The total issuance of new deals and the refinancing of old ones has dropped to roughly $102 billion so far this year in the US, according to data compiled by Bloomberg. That compares with about $134 billion in the same timeframe last year and almost $350 billion in 2021, the height of the buyout boom.
CLOs are divided into tranches, with the senior portion rated as investment grade, the mezzanine part below that and an equity slice making up the riskiest layer. Recently big buyers of the senior tranche — more than 60% of the instrument’s structure — have backed off, happy with the returns they can get from other, more vanilla, assets at a time of normalized central bank rates.
The chief acquirers of that senior AAA portion have been US commercial banks including JPMorgan Chase & Co., Citi, Wells Fargo & Co., and to a lesser extent Bank of America Corp. They’ve stopped buying, or cut purchases to the bone. Mired in new US capital rules and spooked by the failures of Silicon Valley Bank and Credit Suisse, there’s little sign they’ll return any time soon.
Representatives for JPM, Citi, Wells Fargo and BofA declined to comment.
“The lack of CLO creation is a lack of demand for AAAs,” says Joshua Easterly, co-founder of Sixth Street Partners, speaking at the recent Bloomberg Global Credit Forum in London. “A lot of that AAA demand came out of US banks who had a lot of excess liquidity. They’re no longer buyers at the moment given their balance-sheet issues.”
Normally, this falling demand would be offset by a drop in prices for leveraged loans. But the shortage of supply is keeping prices elevated, shrinking the so-called “arbitrage” earned by CLOs — essentially what’s left after the monthly interest payments on their bundle of loans — to a more than three-year low of about 175 basis points in August, according to Citi, although it’s picked up slightly since then.
A welcome late-summer tightening of spreads for the AAA portion of CLOs and rise in refinancings was short-lived. The market for these securities “remains challenged by macro uncertainty and interest rate volatility,” says Tetragon portfolio manager Dagmara Michalczuk.
Some managers are being told by their equity investors to sell instead. About $3 billion dollars of loans were sold from CLO structures in July, according to BofA Securities.
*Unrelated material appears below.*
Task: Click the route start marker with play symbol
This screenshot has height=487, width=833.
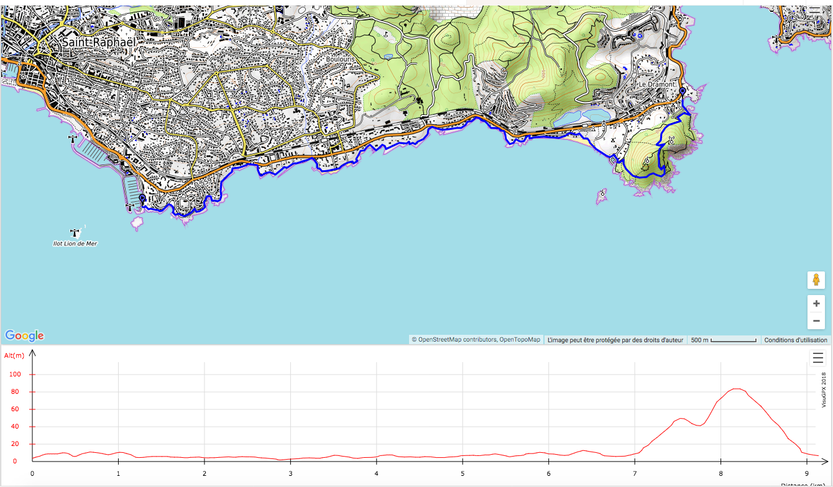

Meanwhile, just 20 resets have been done in the US so far this year, compared with 33 in the same period last year and 208 in the equivalent 2021 timeframe, according to data compiled by Bloomberg.
One crumb of comfort for corporate borrowers is private credit, which has gladly stepped in to plug gaps left by reluctant leveraged-loan investors.
Direct-lending behemoths including Oak Hill Advisors and Blue Owl Capital provided a $4.8 billion fully funded loan as part of Vista Equity Partners’ refinancing of fintech firm Finastra Group Holdings Ltd.’s debt, according to Bloomberg. That deal was struggling for traction among the traditional leveraged-finance crowd.
Private credit firms are also creating their own version of CLOs, yet another threat to the leveraged finance bankers’ money machine. However, for all their burgeoning strength, it’s yet to be seen whether direct lenders can fill all of the space left by departing CLOs and their US bank backers.
“I think the CLO market’s more of the tail and the loan market’s more of the dog,” says Ian Smith, a colleague of Hayward’s at Ares. “You need the loan market to be functioning more so than the CLO market.”
Any leveraged-finance bankers seeking a swift return to the halcyon days of abundant buyouts will need patience, according to their bosses. A dealmaking revival still looks “a little further away,” Barclays Plc’s Chief Executive Officer C.S. Venkatakrishnan told Bloomberg’s In the City podcast recently.
Morgan Stanley’s James Gorman, who’s been anticipating a rebound in M&A and capital raising, told his bank’s earnings call last week that he’d loved a comment he’d heard: “For all the talk of green shoots, somebody’s got to water them.”